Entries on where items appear

────────────────

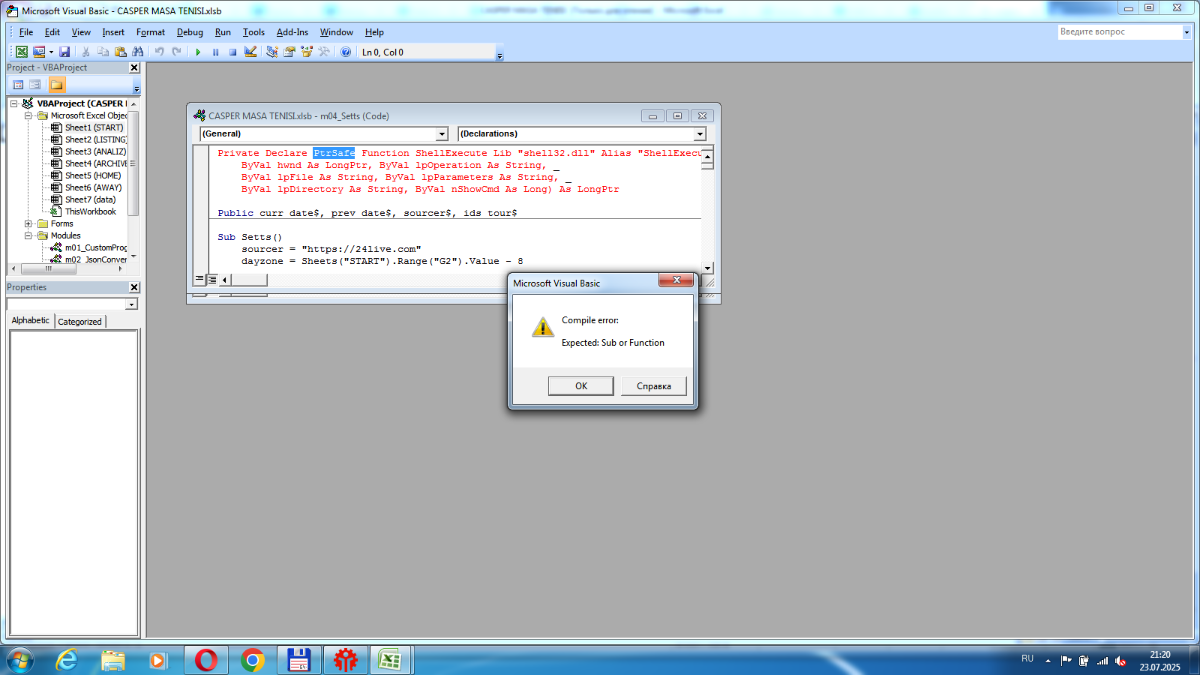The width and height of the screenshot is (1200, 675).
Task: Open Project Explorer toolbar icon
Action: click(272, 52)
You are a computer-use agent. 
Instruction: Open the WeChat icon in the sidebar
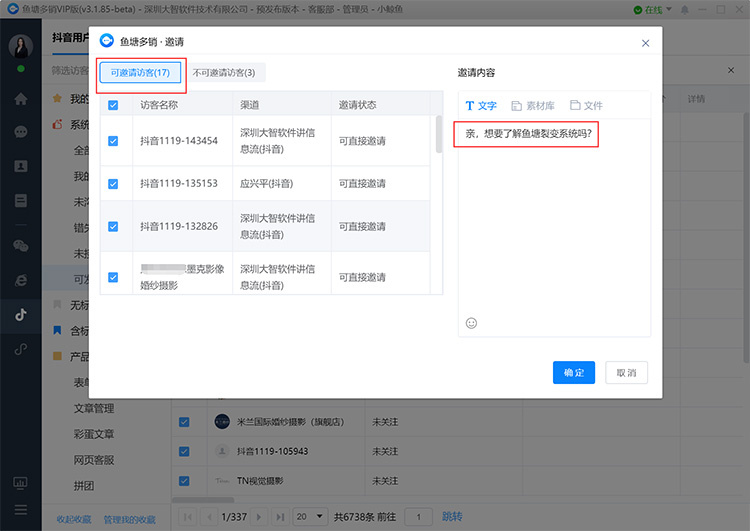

────────────────

■ Request
Rewrite every line of the records above as a numbered list, skipping blank lines and leaving the pictures out.

■ Output of the exercise
1. The width and height of the screenshot is (1200, 675).
2. Task: Open Project Explorer toolbar icon
3. Action: click(272, 52)
4. You are a computer-use agent. 
5. Instruction: Open the WeChat icon in the sidebar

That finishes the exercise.